RSQLite and transparent compression
Well, the technical questions is really whether you can do sqlite operations on a compressed database. Otherwise, all you can do is externally compresed the database and then decompress it every time you want to access it, which may be tedious and slow. sqlite is used a lot on devices with very limited resources, so it is entirely possible that there is some compression possibility, which is why I suggest you read the documentation (argh!). Finally, 10-20GB for a textfile is not that big. If you do not have enough RAM you must be working on a constrained system. Kasper
On Tue, Aug 6, 2013 at 12:35 AM, Grant Farnsworth <gvfarns at gmail.com> wrote:
On Tue, Aug 6, 2013 at 12:02 AM, Kasper Daniel Hansen <kasperdanielhansen at gmail.com> wrote:
What do you mean by large? You are aware you can have an in-memory
version
of a SQLite database (whether that helps depends on the size of course)?
If
you operate on a disk based database, fast I/O helps a lot, perhaps even copying the database to a local drive. I don't know anything about compression though, but in general I have found the sqlite.org website
and
its mailing list to be super helpful.
Not outrageously large. I'd say 10-20GB each as text delimited files. Still, it's too large to put in RAM and work with. This is why I use SQLite. I get these files as gzipped delimited text files, then I read them a million lines or so at a time using scan(), do some basic clean up, and stuff them into a big SQLite database. When I want to use the data, I just subset the stuff I need, which fits comfortably into RAM. If the datasets were small enough, I'd just store them in an R data file...then I wouldn't have to worry about type conversions or variable name issues. I guess it just seems wasteful to have these huge files sitting around (or move them across networks) when the raw data was compressed and I know the sqlite databases would compress nicely as well. That's why I'm specifically looking for a compression solution. I'd be open to other approaches, of course.

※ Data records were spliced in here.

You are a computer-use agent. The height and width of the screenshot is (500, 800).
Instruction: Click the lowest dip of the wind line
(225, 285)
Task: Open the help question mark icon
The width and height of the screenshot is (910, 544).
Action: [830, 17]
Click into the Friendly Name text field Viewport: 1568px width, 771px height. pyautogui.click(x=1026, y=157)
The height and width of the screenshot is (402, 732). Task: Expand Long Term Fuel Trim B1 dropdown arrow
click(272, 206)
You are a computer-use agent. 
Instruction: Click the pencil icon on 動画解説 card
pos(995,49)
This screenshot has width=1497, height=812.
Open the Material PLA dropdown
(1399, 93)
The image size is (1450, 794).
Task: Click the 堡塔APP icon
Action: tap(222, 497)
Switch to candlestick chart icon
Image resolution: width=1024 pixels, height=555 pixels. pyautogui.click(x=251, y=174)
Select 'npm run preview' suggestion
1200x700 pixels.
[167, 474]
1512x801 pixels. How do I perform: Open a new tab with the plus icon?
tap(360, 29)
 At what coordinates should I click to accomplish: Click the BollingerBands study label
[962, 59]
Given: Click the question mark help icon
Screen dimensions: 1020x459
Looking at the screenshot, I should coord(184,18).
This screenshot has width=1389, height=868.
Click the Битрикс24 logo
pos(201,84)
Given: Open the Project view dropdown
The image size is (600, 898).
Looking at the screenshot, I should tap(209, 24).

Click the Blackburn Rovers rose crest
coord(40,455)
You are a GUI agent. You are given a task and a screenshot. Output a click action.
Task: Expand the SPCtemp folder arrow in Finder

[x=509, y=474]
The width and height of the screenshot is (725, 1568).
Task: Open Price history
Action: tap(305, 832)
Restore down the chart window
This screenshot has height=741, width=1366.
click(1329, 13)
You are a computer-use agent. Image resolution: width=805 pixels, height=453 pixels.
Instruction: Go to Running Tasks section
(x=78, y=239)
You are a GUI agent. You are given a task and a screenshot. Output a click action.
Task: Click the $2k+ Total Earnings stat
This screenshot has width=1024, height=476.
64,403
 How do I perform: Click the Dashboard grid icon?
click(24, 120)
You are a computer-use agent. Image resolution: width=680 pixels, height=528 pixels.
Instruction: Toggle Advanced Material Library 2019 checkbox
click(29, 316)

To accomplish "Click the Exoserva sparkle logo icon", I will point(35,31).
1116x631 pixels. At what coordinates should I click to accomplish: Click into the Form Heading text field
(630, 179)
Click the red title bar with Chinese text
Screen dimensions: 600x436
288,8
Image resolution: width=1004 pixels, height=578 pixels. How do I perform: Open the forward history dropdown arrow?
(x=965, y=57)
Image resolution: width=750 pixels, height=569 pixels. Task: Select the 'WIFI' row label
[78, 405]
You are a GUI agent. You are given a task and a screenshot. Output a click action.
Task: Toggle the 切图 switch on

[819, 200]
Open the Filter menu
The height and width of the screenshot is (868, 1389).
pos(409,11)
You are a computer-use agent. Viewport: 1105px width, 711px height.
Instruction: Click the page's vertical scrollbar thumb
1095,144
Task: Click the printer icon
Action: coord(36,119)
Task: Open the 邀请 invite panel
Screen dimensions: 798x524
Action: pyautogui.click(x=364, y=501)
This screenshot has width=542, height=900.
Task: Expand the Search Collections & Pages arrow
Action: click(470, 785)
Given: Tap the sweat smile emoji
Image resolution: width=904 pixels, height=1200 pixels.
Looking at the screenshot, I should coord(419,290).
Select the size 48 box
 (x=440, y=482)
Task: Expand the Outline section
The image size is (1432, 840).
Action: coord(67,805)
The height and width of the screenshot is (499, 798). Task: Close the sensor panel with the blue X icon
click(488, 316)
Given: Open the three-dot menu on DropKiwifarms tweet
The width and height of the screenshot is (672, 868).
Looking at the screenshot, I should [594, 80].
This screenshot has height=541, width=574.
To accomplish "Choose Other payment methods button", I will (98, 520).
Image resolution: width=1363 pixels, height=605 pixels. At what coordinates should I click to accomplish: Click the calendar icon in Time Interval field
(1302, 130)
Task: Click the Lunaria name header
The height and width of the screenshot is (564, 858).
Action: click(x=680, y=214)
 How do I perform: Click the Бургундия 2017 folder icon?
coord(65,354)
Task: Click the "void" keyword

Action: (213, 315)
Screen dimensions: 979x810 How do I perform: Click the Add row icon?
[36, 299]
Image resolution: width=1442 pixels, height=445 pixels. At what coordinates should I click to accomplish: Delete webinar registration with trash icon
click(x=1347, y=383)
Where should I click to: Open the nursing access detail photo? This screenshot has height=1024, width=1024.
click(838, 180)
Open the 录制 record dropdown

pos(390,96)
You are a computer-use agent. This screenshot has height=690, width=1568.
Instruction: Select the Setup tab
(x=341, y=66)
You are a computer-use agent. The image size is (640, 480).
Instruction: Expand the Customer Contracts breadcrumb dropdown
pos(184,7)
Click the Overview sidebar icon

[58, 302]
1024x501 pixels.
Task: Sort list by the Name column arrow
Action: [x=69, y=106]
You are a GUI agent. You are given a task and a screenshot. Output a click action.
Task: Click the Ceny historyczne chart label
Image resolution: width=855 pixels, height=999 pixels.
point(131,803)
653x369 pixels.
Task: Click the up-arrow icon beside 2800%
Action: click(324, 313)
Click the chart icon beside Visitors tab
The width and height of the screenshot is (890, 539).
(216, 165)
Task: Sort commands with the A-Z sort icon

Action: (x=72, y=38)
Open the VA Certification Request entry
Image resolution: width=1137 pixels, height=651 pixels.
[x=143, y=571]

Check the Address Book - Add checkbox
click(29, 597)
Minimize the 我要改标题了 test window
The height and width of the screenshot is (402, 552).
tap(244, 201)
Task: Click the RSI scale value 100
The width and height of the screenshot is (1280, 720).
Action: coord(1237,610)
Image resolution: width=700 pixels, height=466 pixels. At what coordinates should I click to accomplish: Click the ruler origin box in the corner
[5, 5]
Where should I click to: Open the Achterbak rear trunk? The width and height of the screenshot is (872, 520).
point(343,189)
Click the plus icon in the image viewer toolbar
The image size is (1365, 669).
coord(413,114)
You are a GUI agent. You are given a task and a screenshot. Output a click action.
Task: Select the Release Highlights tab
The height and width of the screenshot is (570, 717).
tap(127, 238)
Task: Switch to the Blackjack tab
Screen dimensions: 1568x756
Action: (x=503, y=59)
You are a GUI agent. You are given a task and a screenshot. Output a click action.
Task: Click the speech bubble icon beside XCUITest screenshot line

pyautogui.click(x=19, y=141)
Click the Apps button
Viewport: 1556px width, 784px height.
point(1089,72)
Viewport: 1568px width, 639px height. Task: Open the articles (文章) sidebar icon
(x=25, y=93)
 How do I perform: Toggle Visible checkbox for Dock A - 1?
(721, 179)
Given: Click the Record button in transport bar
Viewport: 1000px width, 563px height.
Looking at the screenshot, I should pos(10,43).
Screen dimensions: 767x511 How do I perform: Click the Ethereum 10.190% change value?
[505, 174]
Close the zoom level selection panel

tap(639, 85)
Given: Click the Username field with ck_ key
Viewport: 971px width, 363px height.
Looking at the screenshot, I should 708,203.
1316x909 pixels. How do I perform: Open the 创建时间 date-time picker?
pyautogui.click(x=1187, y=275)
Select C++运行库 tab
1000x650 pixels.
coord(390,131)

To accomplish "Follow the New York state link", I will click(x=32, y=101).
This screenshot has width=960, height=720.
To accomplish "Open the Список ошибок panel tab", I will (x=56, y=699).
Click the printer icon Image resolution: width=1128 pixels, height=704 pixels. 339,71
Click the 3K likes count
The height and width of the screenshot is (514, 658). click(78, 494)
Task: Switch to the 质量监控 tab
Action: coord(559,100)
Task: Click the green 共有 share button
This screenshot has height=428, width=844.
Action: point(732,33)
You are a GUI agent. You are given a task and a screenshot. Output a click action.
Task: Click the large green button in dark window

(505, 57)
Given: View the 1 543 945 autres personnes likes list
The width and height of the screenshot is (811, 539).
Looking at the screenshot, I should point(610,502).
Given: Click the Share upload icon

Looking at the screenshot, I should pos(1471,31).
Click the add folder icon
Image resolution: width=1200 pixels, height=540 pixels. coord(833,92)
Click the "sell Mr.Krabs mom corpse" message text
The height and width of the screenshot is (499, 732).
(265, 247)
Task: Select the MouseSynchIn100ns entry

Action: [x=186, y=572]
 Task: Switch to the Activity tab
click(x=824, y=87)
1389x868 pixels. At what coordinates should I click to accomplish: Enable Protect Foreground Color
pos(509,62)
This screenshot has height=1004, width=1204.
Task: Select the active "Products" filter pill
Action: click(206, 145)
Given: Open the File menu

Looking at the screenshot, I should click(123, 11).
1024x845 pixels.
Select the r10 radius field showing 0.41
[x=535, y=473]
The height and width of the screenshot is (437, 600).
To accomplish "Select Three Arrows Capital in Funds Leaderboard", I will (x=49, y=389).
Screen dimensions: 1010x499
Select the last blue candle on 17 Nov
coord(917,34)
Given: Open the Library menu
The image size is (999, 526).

For example, I could imagine ways to append the data into a dataframe in an .rda or .rds file and then subset it later without ever having to load the whole thing into ram if I used some of the big data packages, but besides the file size I'm pretty happy with the SQLite solution---it just seemed like transparent zipping might be available and I was surprised to find that it wasn't. By the way, speed isn't a critical issue. It's not super time-sensitive work and the network to my file server is plenty fast. It just seems like I might have missed an obvious way to save the space and time that lack of compression causes.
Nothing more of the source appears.